En cualquier barrio de Latinoamérica se necesita un electricista confiable, y casi siempre está ocupado. Instalaciones nuevas, remodelaciones, cortos que nadie sabe encontrar. La demanda existe todos los días; lo que falta son técnicos serios que cobren bien y respondan.
Este curso te forma en las dos cosas a la vez: la técnica —instalaciones seguras, tableros, diagnóstico de fallas— y el negocio, porque saber de electricidad no sirve de mucho si no sabes cotizar ni conseguir clientes.
Un oficio que la IA no puede tocar
Ninguna inteligencia artificial va a subir a una escalera, abrir un tablero ni encontrar el corto que deja media casa sin luz. La electricidad es un oficio 100% presencial, regulado y con escasez de técnicos en toda la región. Quien lo domina con seguridad y seriedad tiene trabajo garantizado.
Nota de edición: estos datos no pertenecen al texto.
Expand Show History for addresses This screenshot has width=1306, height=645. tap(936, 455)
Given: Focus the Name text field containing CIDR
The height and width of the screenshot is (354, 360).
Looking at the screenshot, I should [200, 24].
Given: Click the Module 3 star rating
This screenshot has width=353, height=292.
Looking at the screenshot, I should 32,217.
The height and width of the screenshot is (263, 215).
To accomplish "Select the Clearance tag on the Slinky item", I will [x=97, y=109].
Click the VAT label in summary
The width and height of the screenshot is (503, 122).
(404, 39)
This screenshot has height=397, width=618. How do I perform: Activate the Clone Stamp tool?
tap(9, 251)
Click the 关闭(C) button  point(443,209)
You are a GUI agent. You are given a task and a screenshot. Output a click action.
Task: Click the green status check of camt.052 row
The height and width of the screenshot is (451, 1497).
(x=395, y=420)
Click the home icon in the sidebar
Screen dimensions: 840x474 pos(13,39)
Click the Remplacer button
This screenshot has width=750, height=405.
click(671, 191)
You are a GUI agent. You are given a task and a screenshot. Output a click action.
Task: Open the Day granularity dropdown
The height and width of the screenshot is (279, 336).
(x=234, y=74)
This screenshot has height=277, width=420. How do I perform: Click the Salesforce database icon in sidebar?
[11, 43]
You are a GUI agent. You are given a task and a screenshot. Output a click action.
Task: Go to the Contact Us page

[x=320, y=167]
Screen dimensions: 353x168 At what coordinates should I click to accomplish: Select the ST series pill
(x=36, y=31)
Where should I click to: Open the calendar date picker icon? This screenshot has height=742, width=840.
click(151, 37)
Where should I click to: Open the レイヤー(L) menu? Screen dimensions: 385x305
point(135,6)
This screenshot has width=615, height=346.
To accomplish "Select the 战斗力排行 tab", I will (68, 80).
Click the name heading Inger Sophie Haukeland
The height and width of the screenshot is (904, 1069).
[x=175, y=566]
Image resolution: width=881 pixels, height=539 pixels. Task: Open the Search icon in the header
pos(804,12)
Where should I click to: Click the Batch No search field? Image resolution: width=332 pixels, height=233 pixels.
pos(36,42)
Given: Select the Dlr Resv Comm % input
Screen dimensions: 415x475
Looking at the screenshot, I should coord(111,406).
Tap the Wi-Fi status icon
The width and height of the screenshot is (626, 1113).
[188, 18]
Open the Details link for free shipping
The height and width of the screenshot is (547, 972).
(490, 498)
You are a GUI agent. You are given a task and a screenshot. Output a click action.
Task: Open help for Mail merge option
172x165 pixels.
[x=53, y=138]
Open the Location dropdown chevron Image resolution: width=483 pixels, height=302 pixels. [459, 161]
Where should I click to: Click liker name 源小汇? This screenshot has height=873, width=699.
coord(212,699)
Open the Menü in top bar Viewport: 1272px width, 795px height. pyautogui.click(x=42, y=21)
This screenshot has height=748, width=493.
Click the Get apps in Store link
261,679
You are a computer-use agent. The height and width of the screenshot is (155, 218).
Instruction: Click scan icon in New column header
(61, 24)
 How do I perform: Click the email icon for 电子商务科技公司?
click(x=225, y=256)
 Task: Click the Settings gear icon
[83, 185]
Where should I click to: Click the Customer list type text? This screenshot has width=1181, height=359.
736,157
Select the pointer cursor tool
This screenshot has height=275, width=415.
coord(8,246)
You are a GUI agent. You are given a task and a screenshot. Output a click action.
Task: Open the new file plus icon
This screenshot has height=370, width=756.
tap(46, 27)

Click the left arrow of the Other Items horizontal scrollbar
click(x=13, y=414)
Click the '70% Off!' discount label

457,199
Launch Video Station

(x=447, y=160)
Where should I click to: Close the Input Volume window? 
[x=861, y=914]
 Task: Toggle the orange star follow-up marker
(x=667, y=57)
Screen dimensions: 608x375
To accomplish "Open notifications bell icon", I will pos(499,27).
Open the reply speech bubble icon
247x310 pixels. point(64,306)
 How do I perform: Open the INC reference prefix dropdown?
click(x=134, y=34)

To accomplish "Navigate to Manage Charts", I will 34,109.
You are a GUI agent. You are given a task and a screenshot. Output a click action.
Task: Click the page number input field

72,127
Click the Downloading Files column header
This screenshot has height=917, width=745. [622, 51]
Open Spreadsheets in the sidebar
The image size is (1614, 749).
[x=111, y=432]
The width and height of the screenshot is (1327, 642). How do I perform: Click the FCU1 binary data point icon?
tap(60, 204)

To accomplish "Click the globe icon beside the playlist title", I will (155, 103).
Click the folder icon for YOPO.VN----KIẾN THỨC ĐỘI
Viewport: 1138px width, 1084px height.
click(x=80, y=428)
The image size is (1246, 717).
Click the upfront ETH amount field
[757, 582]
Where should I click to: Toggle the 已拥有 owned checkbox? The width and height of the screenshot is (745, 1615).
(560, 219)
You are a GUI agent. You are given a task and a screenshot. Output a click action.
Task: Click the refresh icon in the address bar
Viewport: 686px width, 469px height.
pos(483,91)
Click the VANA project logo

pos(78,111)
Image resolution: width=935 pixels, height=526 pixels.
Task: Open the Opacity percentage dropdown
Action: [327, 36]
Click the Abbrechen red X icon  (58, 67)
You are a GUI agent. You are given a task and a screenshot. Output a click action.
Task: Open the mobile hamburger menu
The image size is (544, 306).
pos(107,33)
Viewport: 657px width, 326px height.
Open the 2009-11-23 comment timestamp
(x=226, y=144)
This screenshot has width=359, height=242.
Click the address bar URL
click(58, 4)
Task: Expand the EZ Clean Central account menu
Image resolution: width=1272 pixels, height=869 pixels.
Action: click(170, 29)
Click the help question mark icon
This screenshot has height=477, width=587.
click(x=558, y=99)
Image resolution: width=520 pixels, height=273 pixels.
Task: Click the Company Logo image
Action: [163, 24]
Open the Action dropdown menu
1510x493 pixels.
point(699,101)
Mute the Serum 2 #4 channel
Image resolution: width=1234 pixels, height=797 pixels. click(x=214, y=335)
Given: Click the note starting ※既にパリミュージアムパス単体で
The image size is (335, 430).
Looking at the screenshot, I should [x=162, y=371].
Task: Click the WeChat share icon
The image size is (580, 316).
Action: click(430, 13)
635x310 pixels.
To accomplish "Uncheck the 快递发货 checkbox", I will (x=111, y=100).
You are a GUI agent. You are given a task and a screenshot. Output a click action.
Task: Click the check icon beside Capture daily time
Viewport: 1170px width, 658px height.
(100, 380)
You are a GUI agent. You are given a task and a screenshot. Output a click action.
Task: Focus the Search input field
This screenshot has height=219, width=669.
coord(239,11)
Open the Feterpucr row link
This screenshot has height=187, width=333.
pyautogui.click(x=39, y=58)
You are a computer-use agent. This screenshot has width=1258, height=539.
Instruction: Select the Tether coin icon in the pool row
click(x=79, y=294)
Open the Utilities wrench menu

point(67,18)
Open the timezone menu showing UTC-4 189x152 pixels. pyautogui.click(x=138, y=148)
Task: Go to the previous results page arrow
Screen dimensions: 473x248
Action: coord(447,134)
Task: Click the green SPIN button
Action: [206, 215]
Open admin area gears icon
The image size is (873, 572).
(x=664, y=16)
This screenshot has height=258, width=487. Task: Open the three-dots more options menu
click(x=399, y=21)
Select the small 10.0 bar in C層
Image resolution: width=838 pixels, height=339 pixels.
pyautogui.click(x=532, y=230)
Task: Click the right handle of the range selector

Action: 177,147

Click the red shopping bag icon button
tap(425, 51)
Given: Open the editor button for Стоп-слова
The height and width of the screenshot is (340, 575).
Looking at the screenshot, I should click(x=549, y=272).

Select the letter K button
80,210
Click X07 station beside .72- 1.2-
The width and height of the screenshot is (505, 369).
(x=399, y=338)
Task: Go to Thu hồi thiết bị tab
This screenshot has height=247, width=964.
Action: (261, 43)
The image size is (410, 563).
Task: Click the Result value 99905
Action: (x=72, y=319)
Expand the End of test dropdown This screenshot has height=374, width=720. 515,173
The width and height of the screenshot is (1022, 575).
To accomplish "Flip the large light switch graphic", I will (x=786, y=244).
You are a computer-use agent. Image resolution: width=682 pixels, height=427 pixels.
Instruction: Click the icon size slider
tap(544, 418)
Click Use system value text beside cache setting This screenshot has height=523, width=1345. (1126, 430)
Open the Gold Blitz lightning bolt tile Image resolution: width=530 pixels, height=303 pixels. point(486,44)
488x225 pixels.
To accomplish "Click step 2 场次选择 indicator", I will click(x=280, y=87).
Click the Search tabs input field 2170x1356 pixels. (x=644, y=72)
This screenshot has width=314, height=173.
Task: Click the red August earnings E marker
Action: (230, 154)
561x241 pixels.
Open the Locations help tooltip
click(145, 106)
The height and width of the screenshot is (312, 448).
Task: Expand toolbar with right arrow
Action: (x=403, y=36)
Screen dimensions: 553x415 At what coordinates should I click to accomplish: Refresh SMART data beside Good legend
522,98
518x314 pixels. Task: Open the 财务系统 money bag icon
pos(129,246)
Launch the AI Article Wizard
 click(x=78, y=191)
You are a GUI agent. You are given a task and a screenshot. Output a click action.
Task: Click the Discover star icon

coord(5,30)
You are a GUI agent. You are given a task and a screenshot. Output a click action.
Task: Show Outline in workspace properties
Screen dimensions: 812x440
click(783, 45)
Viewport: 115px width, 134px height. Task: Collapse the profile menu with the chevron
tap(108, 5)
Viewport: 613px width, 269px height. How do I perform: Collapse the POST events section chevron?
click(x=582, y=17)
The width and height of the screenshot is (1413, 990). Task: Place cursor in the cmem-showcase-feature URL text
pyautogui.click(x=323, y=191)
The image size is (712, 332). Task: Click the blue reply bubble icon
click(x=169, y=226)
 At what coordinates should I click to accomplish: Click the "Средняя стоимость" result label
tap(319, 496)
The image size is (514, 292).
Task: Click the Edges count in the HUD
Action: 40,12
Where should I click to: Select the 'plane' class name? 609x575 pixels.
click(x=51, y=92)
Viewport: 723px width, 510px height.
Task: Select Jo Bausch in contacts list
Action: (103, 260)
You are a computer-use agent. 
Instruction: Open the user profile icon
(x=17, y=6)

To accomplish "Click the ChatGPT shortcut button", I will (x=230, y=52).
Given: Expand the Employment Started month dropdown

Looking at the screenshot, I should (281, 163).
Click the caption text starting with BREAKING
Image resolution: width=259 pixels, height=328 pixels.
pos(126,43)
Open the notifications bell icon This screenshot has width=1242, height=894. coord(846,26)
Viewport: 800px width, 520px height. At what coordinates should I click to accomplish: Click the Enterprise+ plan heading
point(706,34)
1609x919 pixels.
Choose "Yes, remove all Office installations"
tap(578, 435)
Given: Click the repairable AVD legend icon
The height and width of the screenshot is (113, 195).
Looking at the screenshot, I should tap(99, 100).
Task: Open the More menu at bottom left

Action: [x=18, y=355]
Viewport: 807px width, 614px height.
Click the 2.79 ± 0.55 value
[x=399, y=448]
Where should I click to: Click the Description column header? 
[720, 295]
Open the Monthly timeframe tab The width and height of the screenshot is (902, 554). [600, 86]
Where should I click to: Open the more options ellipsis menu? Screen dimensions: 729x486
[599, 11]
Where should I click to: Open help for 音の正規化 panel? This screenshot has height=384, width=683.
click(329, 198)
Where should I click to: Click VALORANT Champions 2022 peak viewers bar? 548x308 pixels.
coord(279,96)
De técnico a dueño de negocio
El módulo final es puro negocio: cuánto cobrar por punto, por día o por proyecto, cómo presentar cotizaciones que los clientes aprueban y cómo pasar de arreglos sueltos a contratos de mantenimiento con conjuntos y comercios. Ahí es donde un electricista deja de perseguir trabajos y empieza a escoger cuáles acepta.